DIRECTIVE: Continue the write-up below on the Believer Poetry Award for Heather Christle's The Trees The Trees, starting right after its final sentence.

The Believer Poetry Award
The Second Annual—Hereby Presented To

The Trees The Trees
by Heather Christle
“Here is the hand / here is the hand / on my face / it’s not my hand / it’s a beautiful day,” writes Heather Christle at the start of The Trees The Trees, her casually incandescent second collection. Christle writes with the minimalist diction and bare-bones sentence structure popular with today’s youngest generation of poets, and yet she is one of the most gifted at transcending these limitations to create powerful, living experiences—poems that echo everywhere with the skittery pulse of contemporary life.
Christle’s favorite themes and motifs include babies, windows, nature, touching, clouds, mortality, and cell phones. Her poems are at once intimate and distanced, plainspoken and enigmatic (“compared to smoke / the bench is real life”)—and tend toward the playfully, almost flirtatiously surreal. Christle immersed herself in linguistics and cognitive poetics while writing The Trees The Trees, and the outcome is a poetry of atomized thoughts, feelings, perceptions—sixty paratactic prose poems that crackle at the edge of consciousness: “indoors / in the music video / in America… when you move / your / hair flashes / like a commercial for itself.”

DATA SECTION:

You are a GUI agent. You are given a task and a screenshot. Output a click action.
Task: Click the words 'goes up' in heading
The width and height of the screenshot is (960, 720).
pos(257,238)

RESULT FOR THIS EXERCISE:
Behind each of Christle’s poems is the question of what it means to be human today, in this strange-getting-stranger world. Identities flash like mirages across the speaker of these poems—here she is as a bear “with a head full of / hazard and light”; here she is as a levitating, two-day-old cat; as a handbag; as a “half-hedgehog / half-man” with a face of glass, conversing with a tree (thus so, gloriously)—a million guises, all of them real, for the moment. In the end, though, the impression is not so much of a fragmented speaker as of an unusually sensitive young woman moving through a fragmented—a dauntingly, majestically, at times kaleidoscopically fragmented—world.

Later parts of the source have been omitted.